200 watts is nothing unless you don’t care the annoying generator. I have 2 systems of 1000 watts each with 800 amps battery on each and still not enough for me.
What are you operating where 2000 watts of solar and 1600 ah of batteries is not enough? Are you running an AC non-stop?
Yes, everything in the trailer plus 2 units of 15k each 16 hrs a day since I live in Puerto Rico where is summer all yr.
TO GET 200 WATTS OF POWER YOU NEED 10 100 WATT SOLAR PANELS BECAUSE SOLAR PANELS ARE ABOUT 20% EFFECIENT
You are correct on the 20% efficiency. However, a 100 watt panel will produce a lot more than 20 watts. On a sunny day, we will get 75-85 watts from 1 -100 watt panel.
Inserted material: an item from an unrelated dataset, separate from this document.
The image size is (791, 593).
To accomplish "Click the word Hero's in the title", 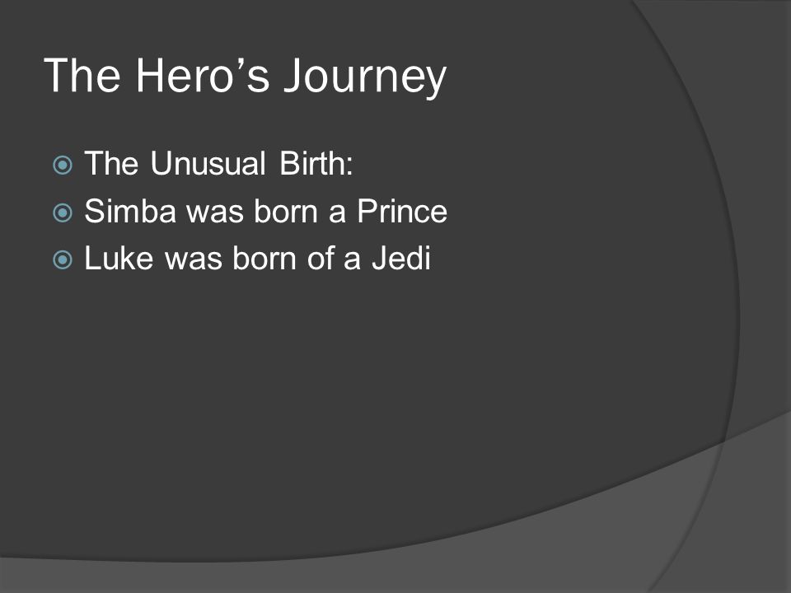I will [x=203, y=75].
Based on that, we would only need 3-100 watt panels to bring in 200 watts. Thanks for watching.
This might be perfect for me 🙂
It worked great for us for a lot of years! Thanks for watching.
Buy LifePo4 (Lithium) battery, not solar. Buy solar if you want, but only after you buy battery.
I have LiFePO4 batteries now. Solar worked just fine with our 200ah deep cycle gel. Thanks for watching.
I have 400 watts Solar, 200 ah lithium batteries. I am going to add a 3rd 200 w panel, swap my 2 100ah batteries for at least 250 ah each. I have had my system die with two days of overcast skies. Electric fridge, gas heat. 100 200 watts is not enough.
Yeah, an electric fridge constantly running will consume a good amount of power. Thanks for watching.
For the fridge, fans, lights, phones, and computer? Yes 200 is plenty.
Our fridge would not be able to be run off of the 200 watts in addition to other items. However, we do have a small 12 volt fridge that could be run. Thanks for watching!
@@ColoradoCamperman oh! That's what I was talking about, from my own experience, my 12 volt compressor freezer.
@@gregpeterman1102 Got it, yeah we have an Igloo 28 quart 12 volt. We use it in addition to our RV fridge. We run the RV fridge on propane and then have the Igloo for outdoor beverages or if we need additional fridge space for food we're cooking outside. It works well!